-------- SUPPLIED TEXT --------
Officers are 'society's punchbags' due to changing Covid laws, says Police Federation chair

13 May 2021, 22:36

Police officers have become 'punch bags' due to changing Covid laws

By Fiona Jones

Police Federation chair John Apter told LBC's Iain Dale that officers have become 'society's punchbag' due to the Government's ever-changing Covid legislation.

Attacks on police in London have risen by a staggering 40% the coronavirus lockdown, statistics have shown.

Met Police 2020 figures showed 2,027 assaults on officers were recorded between May and July, a 38% increase compared with the same period in the previous year.

Police Federation chair John Apter reflected on the months of lockdown: "Policing has been turned upside down.

"I remember when the legislation was being changed early last year and we were there talking with Home Office officials and my colleagues about what it meant. It was a state of disbelief, we couldn't believe the laws that were being brought in to try and combat this virus."

Read more: Man who hit police officer with pole in 'terrifying' attack jailed

John Apter's question for Cressida Dick

He continued that as time moved on and the legislation "kept changing", citing over 70 changes, "my colleagues would often go on shift not knowing that the law had been changed because they hadn't received the guidance.

"Then they'd do what they felt was right trying to keep people safe but either mistakes were made or there was a genuine confusion of the problem as to what was expected of them."

He continued, "My colleagues were being vilified in the media, they became the punchbags for society, both physically and figuratively speaking. It's been incredibly tough.

"My colleagues are human beings - they have a uniform, they work hard, but it doesn't prevent them from catching this horrible virus. We've lost 30 officers of staff in policing to this horrible virus."

Mr Apter told Iain that some police officers have been struck down with the virus and are still suffering with Long Covid and there is no insight into the outcome which is "very concerning."

Scotland Yard had said the rise was partly driven by a series of high-profile protests and unlicensed music events.
-------- DATA SECTION --------
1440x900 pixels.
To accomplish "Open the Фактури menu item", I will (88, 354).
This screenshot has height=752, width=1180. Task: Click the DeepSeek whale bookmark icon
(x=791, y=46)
--------
◆ WHAT THIS EXERCISE ASKS
**a)** Name every person mentioned in the police article.
**b)** According to the police article, how many assaults on officers did the Met Police 2020 figures record between May and July?
**c)** Copy the stretch of the police article from "13 May 2021, 22:36" through "ever-changing Covid legislation.".

◆ ANSWERS IN ORDER
**a)** Fiona Jones, John Apter, Iain Dale, Cressida Dick

**b)** 2,027 assaults on officers.

**c)**
13 May 2021, 22:36

Police officers have become 'punch bags' due to changing Covid laws

By Fiona Jones

Police Federation chair John Apter told LBC's Iain Dale that officers have become 'society's punchbag' due to the Government's ever-changing Covid legislation.